Si aggrava il bilancio del violento scontro di sabato: l’87enne è deceduto oggi al Mazzini, era caduto e aveva riportato la frattura a un femore. Resta gravissimo in rianimazione il nipote (che oggi ha compiuto 22 anni) accoltellato dalla zia al torace
TERAMO – Prende una piega ancora più drammatica la vicenda della violenta lite familiare consumatasi a Castagna Bassa, nel comune di Castel Castagna, sabato scorso. L’anziano nonno di 87 anni, rimasto ferito durante il parapiglia scoppiato nel corso di una cena, è deceduto oggi, 21 luglio, all’ospedale ‘Mazzini’ di Teramo, dove si trovava ricoverato a causa della frattura del femore riportata a seguito di una caduta durante la colluttazione tra suo nipote e sua figlia.

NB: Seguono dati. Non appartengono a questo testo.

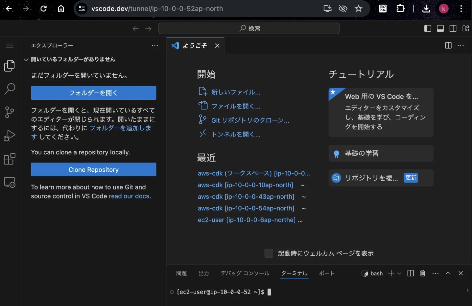Open the terminal profile dropdown chevron
This screenshot has width=472, height=306.
(x=399, y=273)
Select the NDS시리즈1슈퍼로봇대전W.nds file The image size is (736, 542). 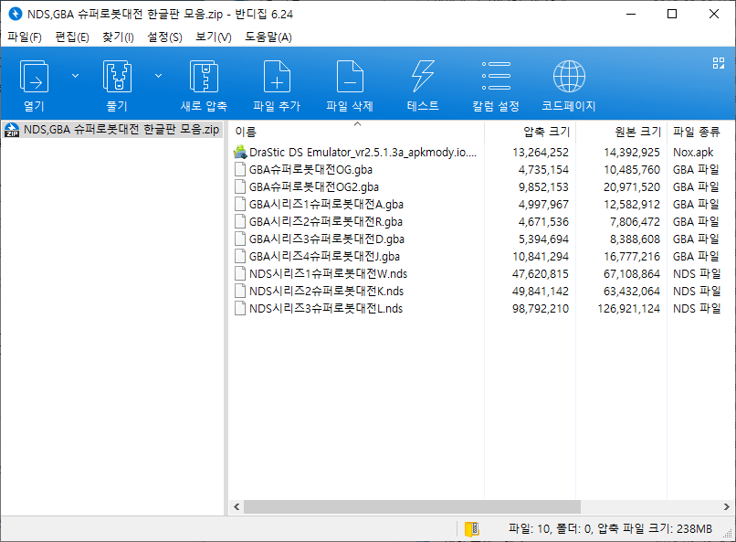pos(326,273)
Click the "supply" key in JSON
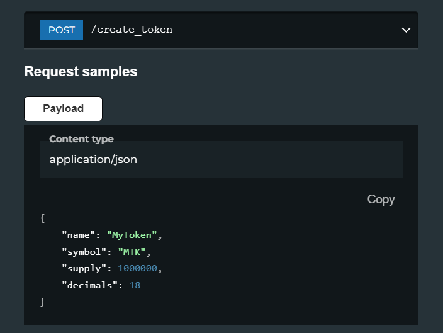The image size is (443, 333). point(84,269)
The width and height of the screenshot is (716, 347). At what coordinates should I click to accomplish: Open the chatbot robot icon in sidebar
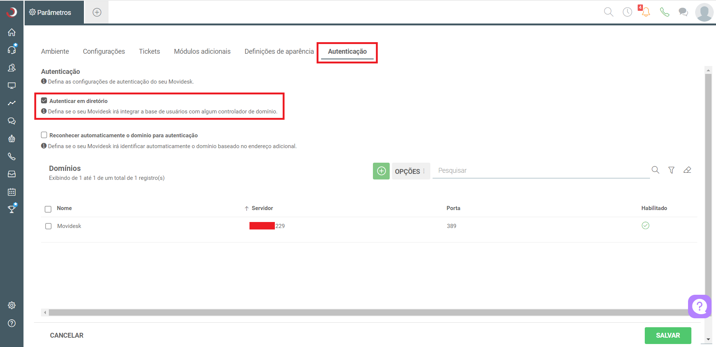point(12,139)
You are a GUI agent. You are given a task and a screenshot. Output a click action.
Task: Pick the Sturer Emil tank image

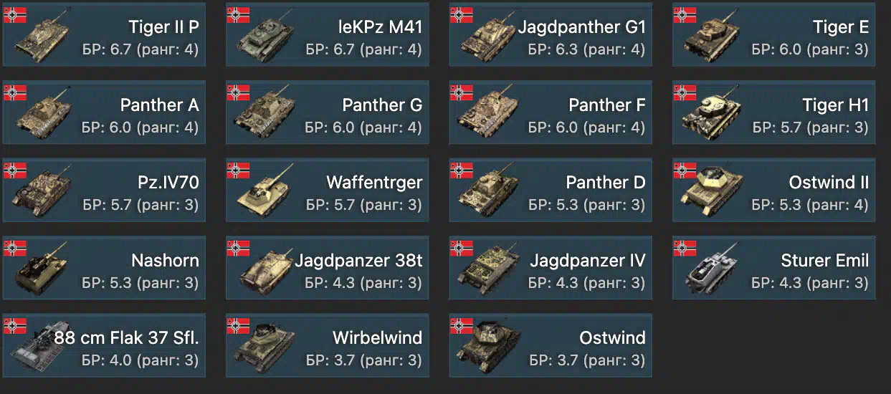click(713, 269)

L’episodio si era svolto tra le mura domestiche dell’anziano. Secondo le ricostruzioni investigative, il nipote di 22 anni avrebbe aggredito la zia 55enne colpendola alla testa con un piatto in ceramica e provocandole una profonda ferita. Nel tentativo di difendere la figlia dall’aggressione, il nonno era caduto a terra rovinosamente. In quel contesto di estrema concitazione, mentre la nonna cercava di fermare il giovane colpendolo con il proprio bastone, la zia aveva afferrato un coltello da cucina colpendolo al torace nel tentativo di difendersi. Il ventiduenne, a cui il fendente ha perforato un polmone sfiorando il cuore, aveva provato a fuggire a bordo di uno scooter, svenendo poco dopo in strada per la grave emorragia prima di essere soccorso dal 118. Il giovane – che proprio oggi compie 22 anni – versa ancora in gravissime condizioni nel nosocomio teramano, ricoverato nel reparto di rianimazione.

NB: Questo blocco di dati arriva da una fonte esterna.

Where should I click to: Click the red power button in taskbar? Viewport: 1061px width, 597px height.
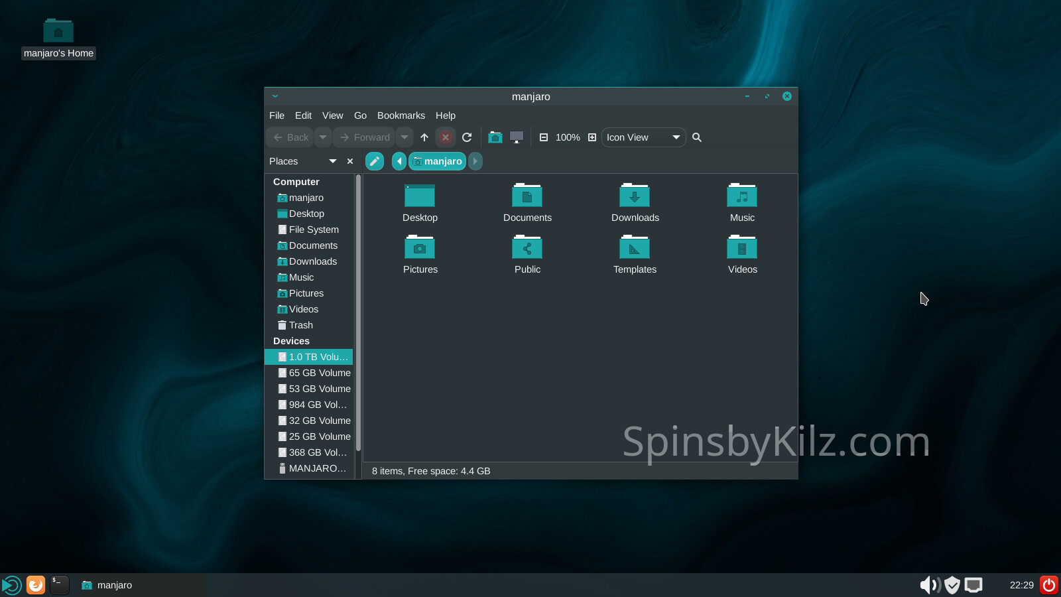[1049, 585]
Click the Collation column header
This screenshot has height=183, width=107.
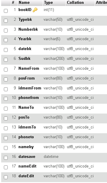pyautogui.click(x=75, y=2)
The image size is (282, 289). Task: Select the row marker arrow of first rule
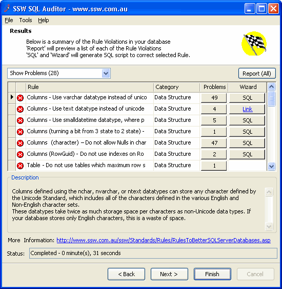[x=12, y=97]
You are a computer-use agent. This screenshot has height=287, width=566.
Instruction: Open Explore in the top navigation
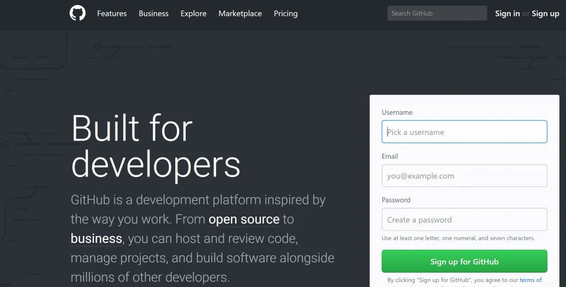pos(193,13)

Sulla vicenda proseguono le indagini dei carabinieri, coordinate dal pubblico ministero Davide Rosati, che ha già provveduto a sequestrare due coltelli nell’abitazione, compreso quello insanguinato recuperato in giardino. Il decesso dell’anziano potrebbe ora modificare il quadro giudiziario, in attesa che gli accertamenti medico-legali chiariscano le esatte cause della morte e le eventuali correlazioni con i traumi riportati durante la lite.